[[ DATA EXTRACTS, beginning ]]
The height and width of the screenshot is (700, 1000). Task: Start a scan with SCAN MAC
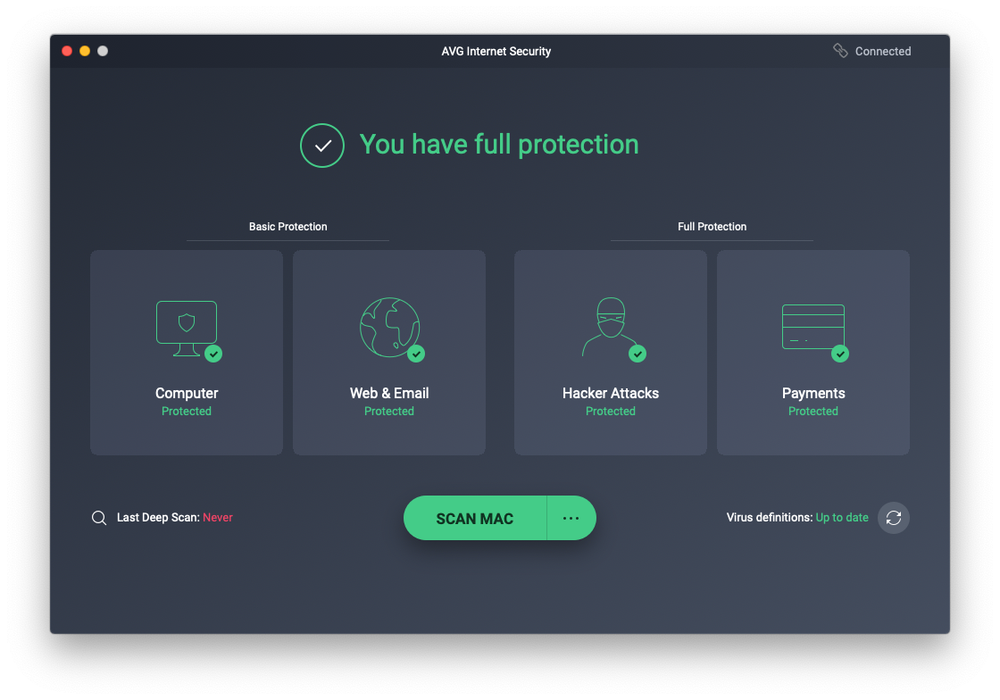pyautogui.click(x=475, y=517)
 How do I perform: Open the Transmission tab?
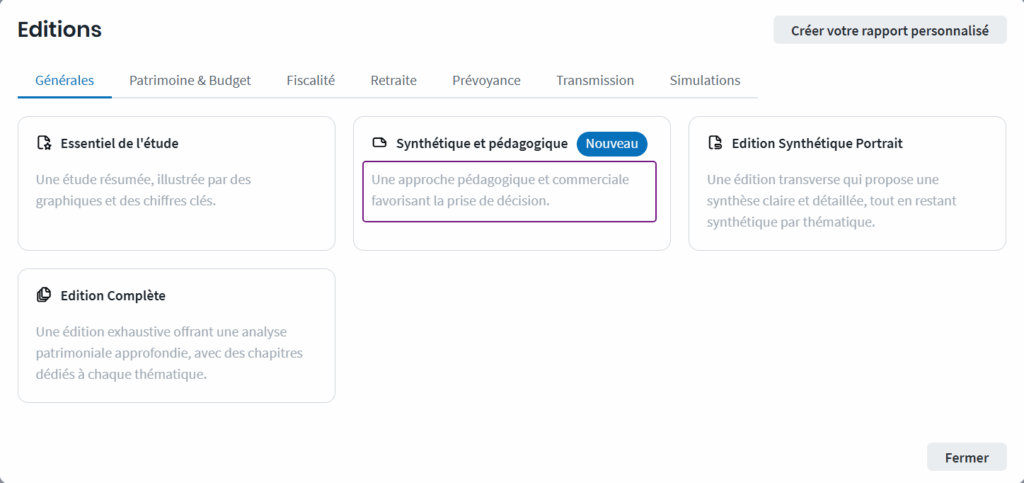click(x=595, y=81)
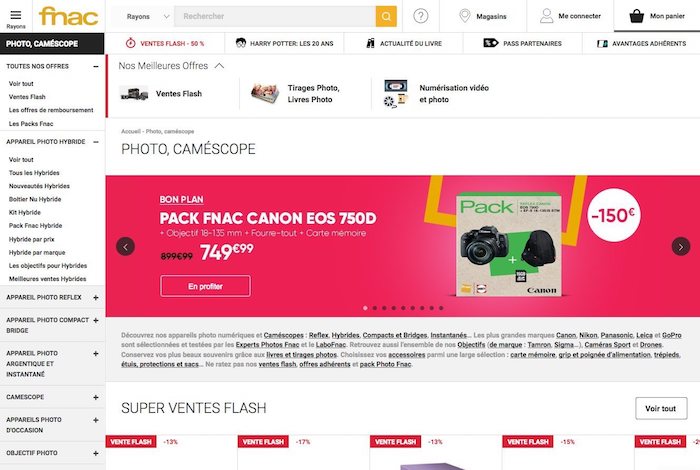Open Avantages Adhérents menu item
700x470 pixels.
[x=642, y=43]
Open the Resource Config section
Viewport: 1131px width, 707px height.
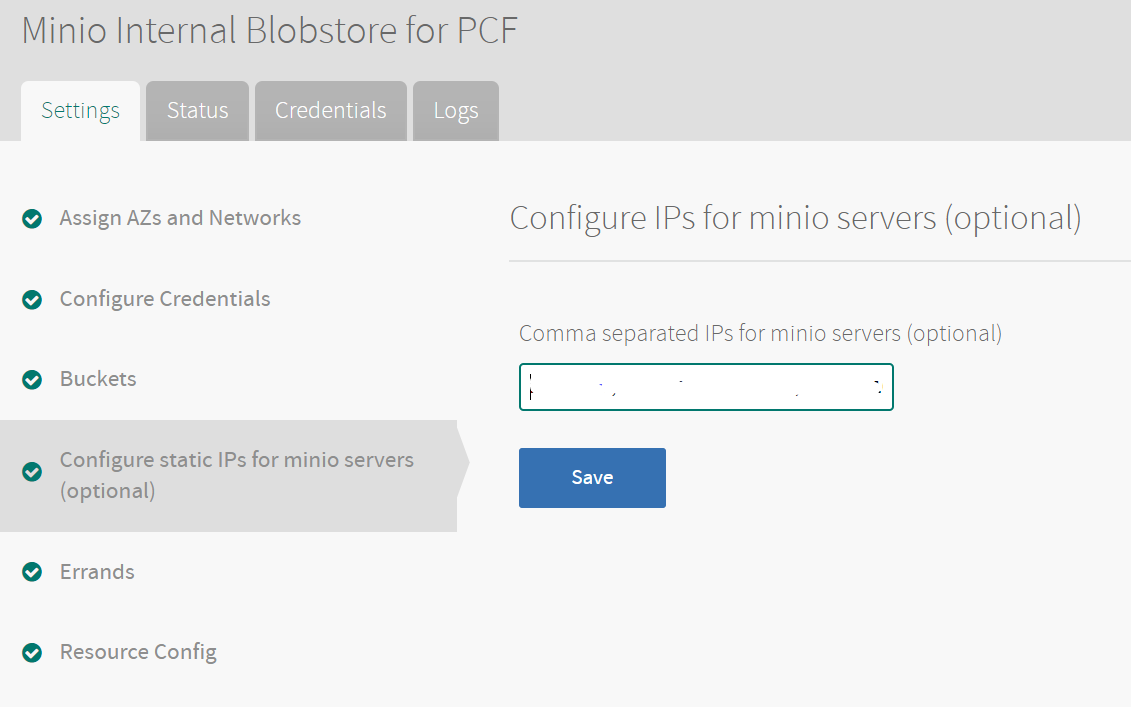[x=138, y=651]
[[ DATA EXTRACTS, end ]]
Where a picture appears in the data, omit it; restate the rest word for word.

The height and width of the screenshot is (700, 1000). Task: Start a scan with SCAN MAC
pyautogui.click(x=475, y=517)
 How do I perform: Open the Transmission tab?
click(x=595, y=81)
Open Avantages Adhérents menu item
700x470 pixels.
[x=642, y=43]
Open the Resource Config section
Viewport: 1131px width, 707px height.
[x=138, y=651]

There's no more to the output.